There are Germanic elements of the common law that MAY pre-date the conversion of the Anglo-Saxons to Christianity (although even that assertion is heavily disputed), but the common law itself began as a fusion of those elements with deeper and stronger elements from canon law (which itself drew not only on the Bible and Christian teaching, but also on Roman civil law). It isn't a question of a later Christian patina being placed over the common law...

Jonathan Rowe said...

Mark,

You may be right; and I suppose I'd have to reframe the way of stating the claim. It's clear that whatever the Founders were looking for in continuing to promote the common law, doctrinaire and dogmatic elements of "Christianity" -- certainly not "Roman Catholicism" -- was not on the table.

It could be their Protestant anti-Catholic bigotry put blinders on them.

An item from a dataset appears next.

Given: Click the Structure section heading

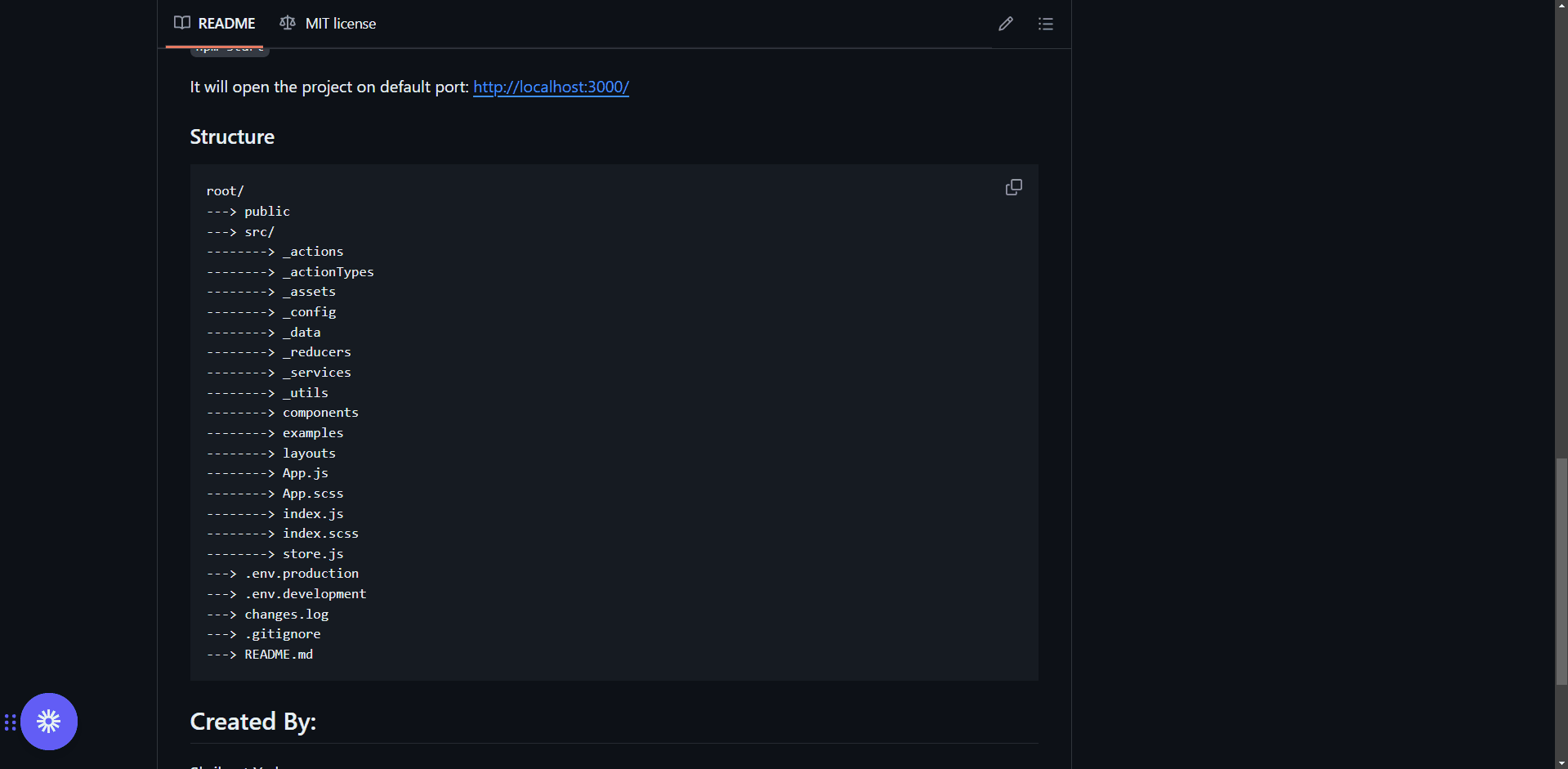Looking at the screenshot, I should point(232,136).
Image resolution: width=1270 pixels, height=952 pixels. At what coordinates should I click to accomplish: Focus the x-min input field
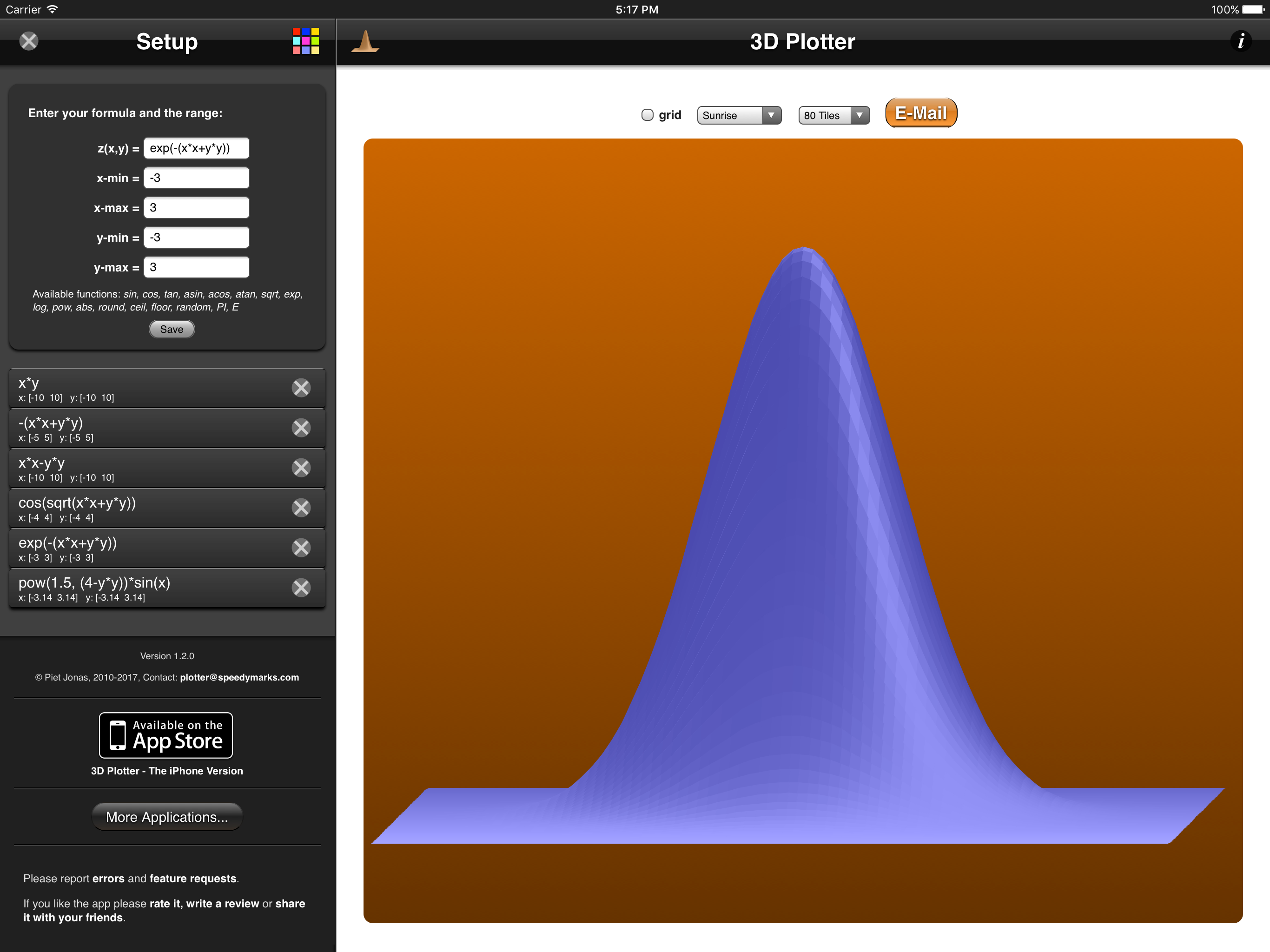[196, 178]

We see that in Mayhew's notion that such "was compleat as a system long before the reformation."

Unknown said...

Jon,

Interesting post. Lot to think about. But as someone stated, Canon law had at least some influence on common law.

Angie Van De Merwe said...

Joe,
Many many years ago, I did a paper comparing Canon Law/sacraments with Judiasm, they correlate....Martin Luther's "not under the law", was a suggestion that one was not under religious law, but under grace (liberty). And such a view is similar to Paul's vision of liberty, as well. Humanity was of ultimate value, not "God"....

Atheism affirms such liberty, but accept civil law, as such are not under a religious conscience...but seek to understand what is best for society/the world/humans.